◆ Exercise instructions ◆
When you reach the line that contains "STEM (275, 36)" in the data below, start reproducing lines exactly, and stop after the line that contains "IT (318, 36)".

Stored data
⟨

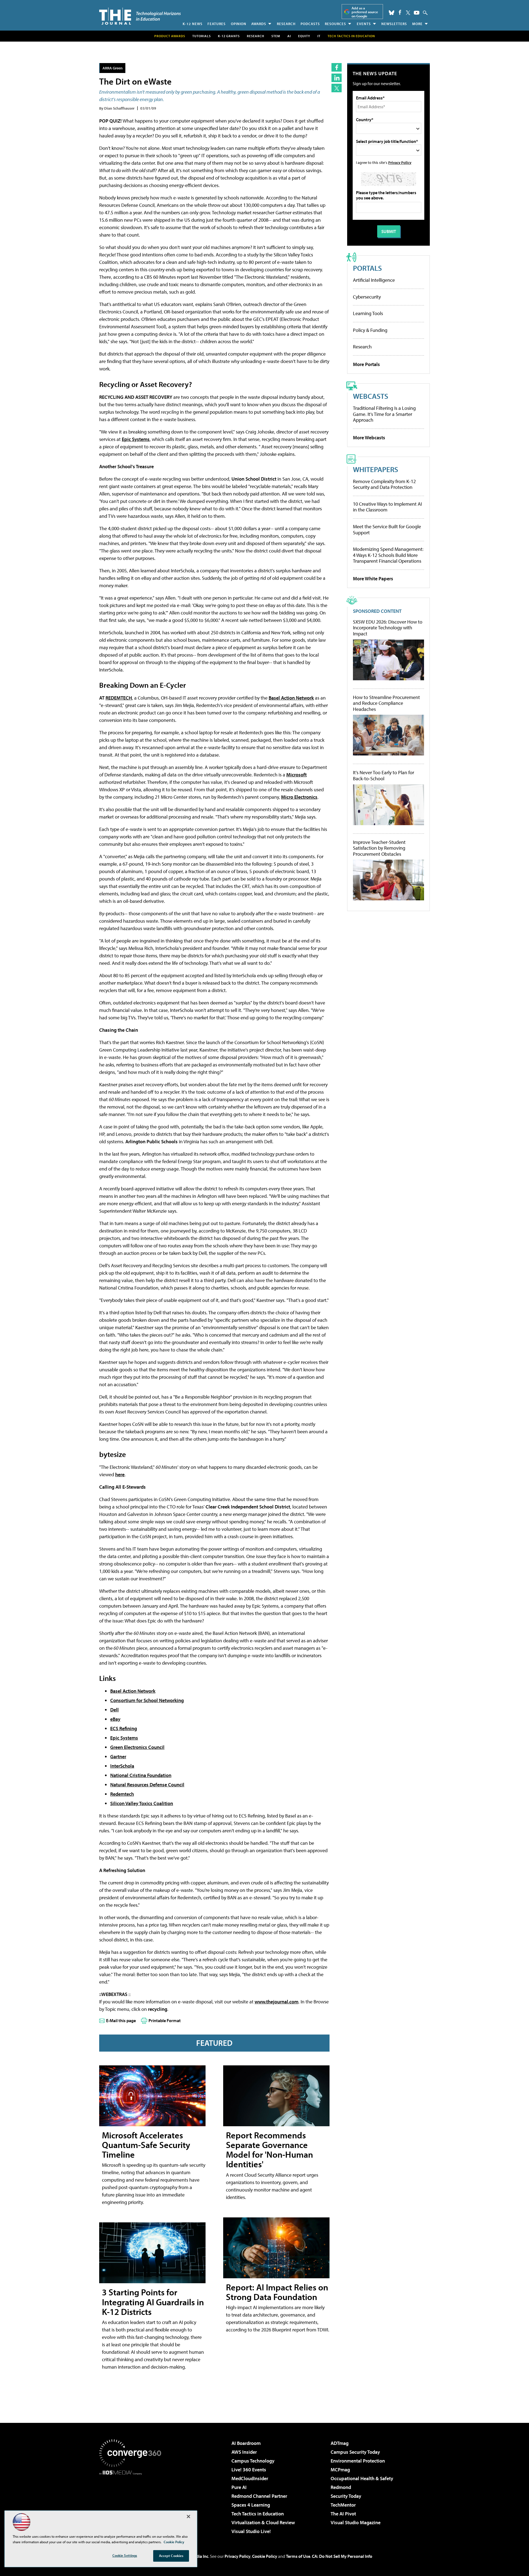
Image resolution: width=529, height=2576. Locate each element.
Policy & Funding (370, 330)
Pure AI (239, 2487)
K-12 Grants (229, 36)
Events (364, 23)
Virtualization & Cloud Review (263, 2522)
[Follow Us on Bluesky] (391, 12)
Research (286, 23)
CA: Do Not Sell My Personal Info (342, 2556)
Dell (114, 1710)
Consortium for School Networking (147, 1700)
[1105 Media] (132, 2503)
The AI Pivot (343, 2513)
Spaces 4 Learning (250, 2505)
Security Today (346, 2496)
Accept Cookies (171, 2555)
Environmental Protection (358, 2461)
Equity (304, 36)
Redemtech (122, 1794)
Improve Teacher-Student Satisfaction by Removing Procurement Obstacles (379, 848)
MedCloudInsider (249, 2478)
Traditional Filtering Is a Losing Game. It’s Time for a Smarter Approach (384, 414)
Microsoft (296, 774)
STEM (275, 36)
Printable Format (165, 2020)
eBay (115, 1719)
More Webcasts (369, 437)
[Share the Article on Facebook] (336, 67)
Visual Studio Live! (251, 2531)
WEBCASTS (370, 396)
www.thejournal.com (276, 2001)
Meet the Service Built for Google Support (387, 529)
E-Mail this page (121, 2020)
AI (289, 36)
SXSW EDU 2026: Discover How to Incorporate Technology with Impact (387, 628)
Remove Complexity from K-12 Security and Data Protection (384, 484)
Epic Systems (136, 439)
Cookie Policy (264, 2556)
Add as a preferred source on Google (365, 12)
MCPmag (340, 2469)
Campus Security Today (355, 2452)
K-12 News (193, 23)
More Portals (366, 364)
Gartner (118, 1756)
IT (318, 36)
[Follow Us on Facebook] (400, 12)
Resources (335, 23)
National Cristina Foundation (140, 1775)
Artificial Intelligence (374, 280)
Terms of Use (298, 2556)
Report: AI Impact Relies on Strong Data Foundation (277, 2292)
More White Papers (373, 578)
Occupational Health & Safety (362, 2478)
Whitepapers (375, 469)
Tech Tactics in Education (257, 2513)
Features (216, 23)
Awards (258, 23)
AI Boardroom (246, 2443)
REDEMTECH (119, 698)
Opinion (238, 23)
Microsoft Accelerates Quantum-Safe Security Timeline (146, 2145)
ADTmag (340, 2443)
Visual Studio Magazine (355, 2522)
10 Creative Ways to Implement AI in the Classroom (387, 507)
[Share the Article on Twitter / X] (336, 88)
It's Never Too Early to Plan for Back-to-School (383, 775)
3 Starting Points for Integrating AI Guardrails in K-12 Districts (153, 2302)
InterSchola (122, 1766)
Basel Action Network (291, 698)
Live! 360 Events (248, 2469)
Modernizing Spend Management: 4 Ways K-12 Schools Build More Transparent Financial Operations (388, 555)
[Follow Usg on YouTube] (416, 12)
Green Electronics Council (137, 1747)
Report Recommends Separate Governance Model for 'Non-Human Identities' (269, 2150)
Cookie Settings (124, 2555)
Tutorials (201, 36)
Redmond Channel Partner (259, 2496)
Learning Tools (368, 313)
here (120, 1474)
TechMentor (343, 2505)
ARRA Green (112, 68)
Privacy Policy (399, 162)
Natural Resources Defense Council (147, 1784)
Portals (367, 268)
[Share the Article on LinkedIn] (336, 77)
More (417, 23)
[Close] (188, 2516)
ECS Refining (123, 1728)
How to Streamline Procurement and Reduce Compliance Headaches (386, 703)
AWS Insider (244, 2452)
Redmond (341, 2487)
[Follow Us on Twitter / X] (408, 12)
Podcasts (310, 23)
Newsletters (394, 23)
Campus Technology (252, 2461)
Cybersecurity (367, 297)
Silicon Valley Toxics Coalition (141, 1803)
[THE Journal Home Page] (140, 16)
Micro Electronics (299, 797)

⟩

◆ Output for this task ◆
STEM (275, 36)
Printable Format (165, 2020)
eBay (115, 1719)
More Webcasts (369, 437)
[Share the Article on Facebook] (336, 67)
Visual Studio Live! (251, 2531)
WEBCASTS (370, 396)
www.thejournal.com (276, 2001)
Meet the Service Built for Google Support (387, 529)
E-Mail this page (121, 2020)
AI (289, 36)
SXSW EDU 2026: Discover How to Incorporate Technology with Impact (387, 628)
Remove Complexity from K-12 Security and Data Protection (384, 484)
Epic Systems (136, 439)
Cookie Policy (264, 2556)
Add as a preferred source on Google (365, 12)
MCPmag (340, 2469)
Campus Security Today (355, 2452)
K-12 News (193, 23)
More Portals (366, 364)
Gartner (118, 1756)
IT (318, 36)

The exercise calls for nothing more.